§ WHAT IS ASKED:
(a) In the forum thread, what does the compiler add when an index is not the equivalent of size_t?
(b) Swap "run length encoding" for "delta encoding" and restate the forum thread starting with "PostPosted: Mon 16 Mar 2015, 14:50    Post" and going on through "for dictionary entries.".

PostPosted: Mon 16 Mar 2015, 10:19    Post subject:  

[quote="technosaurus"]
Code:

const char *strings[]=
{"zero","one","two","three","four","five","six","seven","eight","nine","error"};
static inline void put_string(size_t x, size_t last){
   puts(strings[ (x < last) ? x : last]);
}
//put_string(ZERO, LASTNUM);


Why the "size_t" for something that will be used as an array index?

BTW: If you need a huge number of strings, there is a way you can compress the strings at the cost of overhead in the display process and work at the compile time.

It is very common to have a bunch of messages with the same words in them. Messages also never have the characters 128 and above in them. You can dribble the string out with a putc() checking each character for being above 128 as you go. If you see a value above 128 you recur with (ThisCharacter-128+DICTIONARY_START)
Back to top
View user's profile Send private message 
technosaurus


Joined: 18 May 2008
Posts: 4745

PostPosted: Mon 16 Mar 2015, 14:50    Post subject:  

Yes, it seems odd, but if an index is not the equivalent of size_t, the compiler will add an extra MOV instruction to extend it.

Re string compression. I thought about using 0-X for run length encoding and 128-255 for dictionary entries.

_________________
Web Programming - Pet Packaging 100 & 101
Back to top
View user's profile Send private message 
technosaurus


Joined: 18 May 2008
Posts: 4745

PostPosted: Tue 17 Mar 2015, 23:19    Post subject:  

I wrote a macro that implements a buffered replacement for *printf() based on my strcpy_ALL code that allows (forces) you to do away with format strings altogether.

Code:
int write_chars(int fd, const char **a){
   char buf[4096]; /*alignas(PAGESIZE)?*/
   size_t offset=0;
   int ret=0;
   const char *s;
   while(s=*a++){
      while(*s){
         buf[offset++]=*s++;
         if (offset==sizeof(buf)){
            ret += write(fd,buf,offset);
            offset=0;
         }
      }
   }
   if (offset) ret+=write(fd,buf,offset);
   return ret;
}

#define FDPRINTF(fd,...) write_chars(fd,(const char *[]){__VA_ARGS__,NULL})

§ DATA SECTION:
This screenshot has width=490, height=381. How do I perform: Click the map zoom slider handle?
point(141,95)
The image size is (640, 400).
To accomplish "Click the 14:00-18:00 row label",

§ ANSWERS FOR THE EXERCISE:
(a) An extra MOV instruction to extend the index.

(b)
PostPosted: Mon 16 Mar 2015, 14:50    Post subject:  

Yes, it seems odd, but if an index is not the equivalent of size_t, the compiler will add an extra MOV instruction to extend it.

Re string compression. I thought about using 0-X for delta encoding and 128-255 for dictionary entries.